Edge80 use a Twisted reactor to process incoming requests. Each request or timeout causes the reactor's event loop to run. Consequently, with a little instrumentation, we are able to get accurate stats on how much time the reactor loop is busy versus how much time it is idle waiting for something to happen.

We graph and collect statistics on a whole bunch of different things, minimum request times, average request times, IO, CPU load, etc. but currently our key statistic for scaling decisions is the reactor percentage busy. Experiments, and a little bit of queueing theory, suggest that running the reactor too close to 100% busy will result in dramatic increases in the time to process requests.

We need to anticipate the need to scale before the situation is critical.

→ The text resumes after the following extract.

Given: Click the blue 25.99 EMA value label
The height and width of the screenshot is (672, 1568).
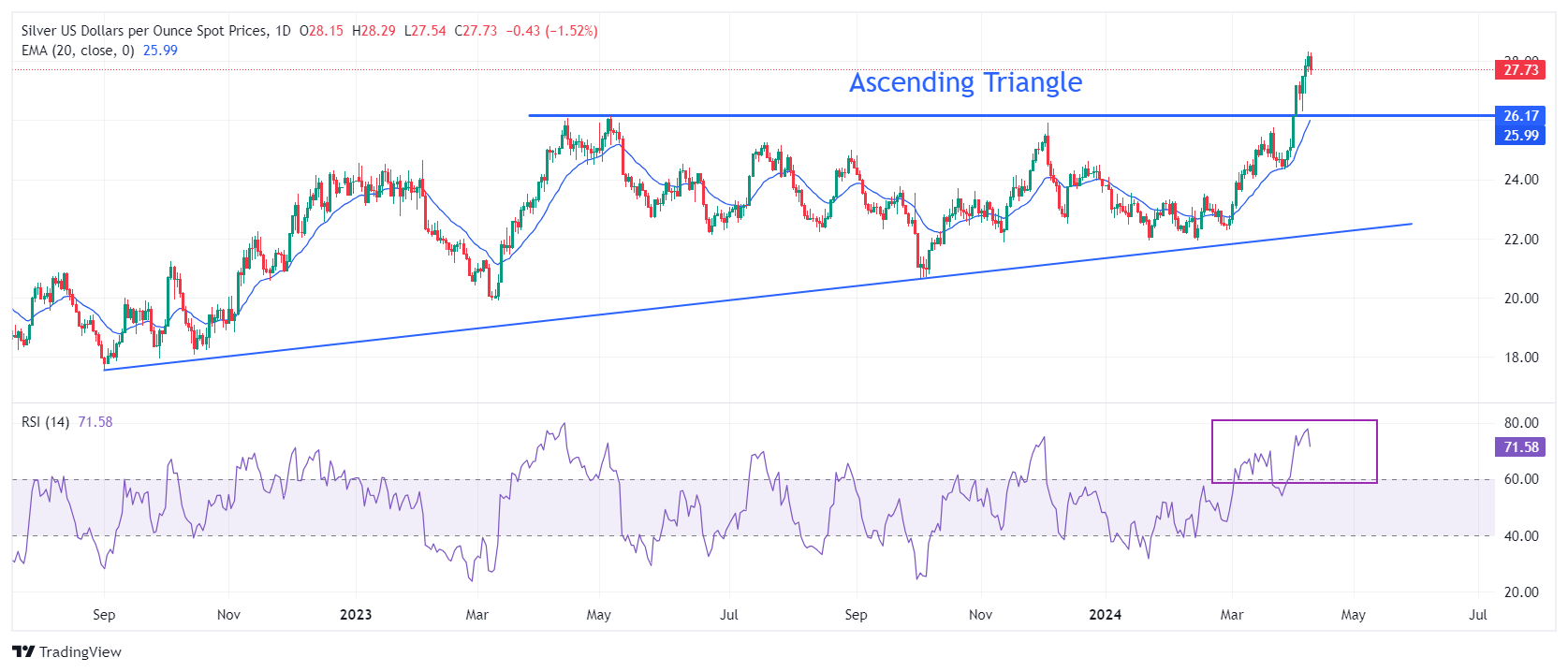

Scaling is done by region, because website traffic varies independently by region. Each governor instance determines how many other instances are running in the same region. To prevent the launching of too many instances in the event of a DOS attack, we set a reasonable upper limit on the number of instances by region. As our confidence in detecting DOS attacks does too we will be able to increase that limit or perhaps remove it.

Decentralised scaling implies that we must keep at least one instance running in each region or there would be nothing to start from. When scaling down we always scale down the longest-running instance and wait a while before scaling down again: it is important not to accidentally shut down the last instance in a region! A deterministic rule to identify which server to scale down next allows the servers in a region to effectively coordinate their decisions without the overheads of direct coordination.

Currently we use rules like "scale up when busy time goes over 50% for 5 minutes, or over 65% for a minute". Scaling up is spaced out a little to ensure that all servers are properly sharing load before another instance is spawned.

We monitor all the vital statistics to ensure that this is sufficient to meet both normal and unusual demand and still guarantee good response times for all end users.